[Stored records]
*-*-*
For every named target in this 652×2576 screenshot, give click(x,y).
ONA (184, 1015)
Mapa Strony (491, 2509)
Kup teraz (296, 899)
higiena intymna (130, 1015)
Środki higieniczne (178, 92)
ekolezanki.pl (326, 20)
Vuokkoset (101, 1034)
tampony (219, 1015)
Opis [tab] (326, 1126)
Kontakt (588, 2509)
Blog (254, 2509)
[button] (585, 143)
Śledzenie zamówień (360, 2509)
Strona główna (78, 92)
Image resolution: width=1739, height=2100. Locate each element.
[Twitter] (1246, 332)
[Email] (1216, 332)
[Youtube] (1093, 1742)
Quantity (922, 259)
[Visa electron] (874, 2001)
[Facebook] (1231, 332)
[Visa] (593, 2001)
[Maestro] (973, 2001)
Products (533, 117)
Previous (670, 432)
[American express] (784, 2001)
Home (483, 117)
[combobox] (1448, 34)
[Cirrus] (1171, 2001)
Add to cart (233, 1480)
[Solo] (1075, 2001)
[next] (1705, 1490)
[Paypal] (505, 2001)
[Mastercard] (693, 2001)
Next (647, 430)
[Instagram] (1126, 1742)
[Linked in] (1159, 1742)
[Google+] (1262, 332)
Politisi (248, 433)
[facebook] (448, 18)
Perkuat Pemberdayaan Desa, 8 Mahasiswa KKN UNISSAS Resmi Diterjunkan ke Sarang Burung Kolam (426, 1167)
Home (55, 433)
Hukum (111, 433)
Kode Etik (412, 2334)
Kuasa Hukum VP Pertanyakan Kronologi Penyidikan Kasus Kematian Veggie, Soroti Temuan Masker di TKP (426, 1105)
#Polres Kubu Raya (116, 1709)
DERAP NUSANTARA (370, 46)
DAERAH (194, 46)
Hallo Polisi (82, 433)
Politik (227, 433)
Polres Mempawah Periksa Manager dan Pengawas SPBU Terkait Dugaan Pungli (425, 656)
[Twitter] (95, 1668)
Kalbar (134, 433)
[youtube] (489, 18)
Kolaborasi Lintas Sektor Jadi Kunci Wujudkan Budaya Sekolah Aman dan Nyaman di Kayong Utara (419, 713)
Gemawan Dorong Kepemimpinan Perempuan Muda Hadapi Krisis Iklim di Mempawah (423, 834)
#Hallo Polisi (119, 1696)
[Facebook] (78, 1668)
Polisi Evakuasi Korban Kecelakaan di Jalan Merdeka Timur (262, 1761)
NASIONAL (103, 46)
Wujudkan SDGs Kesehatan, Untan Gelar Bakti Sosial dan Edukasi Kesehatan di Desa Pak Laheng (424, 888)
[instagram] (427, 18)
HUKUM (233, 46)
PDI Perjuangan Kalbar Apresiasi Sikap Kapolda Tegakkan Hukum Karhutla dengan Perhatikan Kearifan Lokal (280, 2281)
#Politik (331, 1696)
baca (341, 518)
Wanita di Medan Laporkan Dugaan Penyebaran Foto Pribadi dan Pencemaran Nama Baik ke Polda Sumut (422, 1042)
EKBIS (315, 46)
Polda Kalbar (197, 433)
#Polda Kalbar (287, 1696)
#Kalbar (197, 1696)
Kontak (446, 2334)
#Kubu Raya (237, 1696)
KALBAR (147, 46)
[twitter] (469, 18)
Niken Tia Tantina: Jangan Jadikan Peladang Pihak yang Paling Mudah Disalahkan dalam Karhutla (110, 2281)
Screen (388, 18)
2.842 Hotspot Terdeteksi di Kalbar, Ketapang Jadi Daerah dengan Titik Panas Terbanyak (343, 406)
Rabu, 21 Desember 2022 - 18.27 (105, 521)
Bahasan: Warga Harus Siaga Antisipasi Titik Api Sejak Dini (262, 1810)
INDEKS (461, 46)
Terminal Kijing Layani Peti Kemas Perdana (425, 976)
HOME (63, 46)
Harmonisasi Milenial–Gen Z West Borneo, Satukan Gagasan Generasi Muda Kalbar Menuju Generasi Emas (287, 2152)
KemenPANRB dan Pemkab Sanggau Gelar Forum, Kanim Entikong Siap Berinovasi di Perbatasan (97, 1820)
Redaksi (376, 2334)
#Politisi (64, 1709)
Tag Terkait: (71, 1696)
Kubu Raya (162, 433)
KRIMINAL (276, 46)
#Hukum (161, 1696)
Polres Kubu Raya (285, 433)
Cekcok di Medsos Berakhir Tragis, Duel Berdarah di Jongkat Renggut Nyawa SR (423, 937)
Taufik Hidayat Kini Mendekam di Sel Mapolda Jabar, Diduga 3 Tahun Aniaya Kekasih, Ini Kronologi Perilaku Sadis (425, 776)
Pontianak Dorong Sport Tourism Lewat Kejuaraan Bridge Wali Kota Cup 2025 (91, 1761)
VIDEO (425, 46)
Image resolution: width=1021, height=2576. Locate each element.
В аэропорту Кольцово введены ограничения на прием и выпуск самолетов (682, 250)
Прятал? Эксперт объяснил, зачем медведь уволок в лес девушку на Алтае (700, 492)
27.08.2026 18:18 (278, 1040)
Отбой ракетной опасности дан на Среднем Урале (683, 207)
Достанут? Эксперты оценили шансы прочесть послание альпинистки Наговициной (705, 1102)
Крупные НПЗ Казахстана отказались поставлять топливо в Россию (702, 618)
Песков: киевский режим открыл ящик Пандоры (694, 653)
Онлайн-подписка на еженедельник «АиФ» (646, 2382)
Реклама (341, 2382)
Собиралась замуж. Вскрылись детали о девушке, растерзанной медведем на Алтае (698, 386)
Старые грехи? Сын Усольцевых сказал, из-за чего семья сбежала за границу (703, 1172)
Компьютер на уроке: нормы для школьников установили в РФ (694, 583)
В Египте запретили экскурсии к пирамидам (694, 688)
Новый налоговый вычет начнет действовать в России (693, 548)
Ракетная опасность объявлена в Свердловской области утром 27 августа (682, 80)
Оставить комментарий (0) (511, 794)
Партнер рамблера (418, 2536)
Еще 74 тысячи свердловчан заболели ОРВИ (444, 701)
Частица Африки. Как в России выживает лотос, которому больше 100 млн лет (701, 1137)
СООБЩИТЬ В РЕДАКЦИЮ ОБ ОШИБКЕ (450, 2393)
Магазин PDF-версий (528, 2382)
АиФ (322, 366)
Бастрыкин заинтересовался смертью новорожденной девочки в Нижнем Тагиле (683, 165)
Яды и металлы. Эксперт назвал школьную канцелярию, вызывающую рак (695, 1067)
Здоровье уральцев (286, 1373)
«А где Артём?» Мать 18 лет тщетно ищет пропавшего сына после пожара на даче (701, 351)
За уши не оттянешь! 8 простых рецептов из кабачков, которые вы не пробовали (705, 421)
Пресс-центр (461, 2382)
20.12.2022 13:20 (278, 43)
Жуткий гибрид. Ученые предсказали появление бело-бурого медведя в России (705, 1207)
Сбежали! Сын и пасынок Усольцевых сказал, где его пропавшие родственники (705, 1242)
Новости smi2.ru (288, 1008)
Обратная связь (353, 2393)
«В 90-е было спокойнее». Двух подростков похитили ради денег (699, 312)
*-*-*
● Exercise description
Print only these lines, please. They run from the start of the entries above to the line containing "Next (647, 430)", both ends included, and must match exactly.

● Answer space
For every named target in this 652×2576 screenshot, give click(x,y).
ONA (184, 1015)
Mapa Strony (491, 2509)
Kup teraz (296, 899)
higiena intymna (130, 1015)
Środki higieniczne (178, 92)
ekolezanki.pl (326, 20)
Vuokkoset (101, 1034)
tampony (219, 1015)
Opis [tab] (326, 1126)
Kontakt (588, 2509)
Blog (254, 2509)
[button] (585, 143)
Śledzenie zamówień (360, 2509)
Strona główna (78, 92)
Image resolution: width=1739, height=2100. Locate each element.
[Twitter] (1246, 332)
[Email] (1216, 332)
[Youtube] (1093, 1742)
Quantity (922, 259)
[Visa electron] (874, 2001)
[Facebook] (1231, 332)
[Visa] (593, 2001)
[Maestro] (973, 2001)
Products (533, 117)
Previous (670, 432)
[American express] (784, 2001)
Home (483, 117)
[combobox] (1448, 34)
[Cirrus] (1171, 2001)
Add to cart (233, 1480)
[Solo] (1075, 2001)
[next] (1705, 1490)
[Paypal] (505, 2001)
[Mastercard] (693, 2001)
Next (647, 430)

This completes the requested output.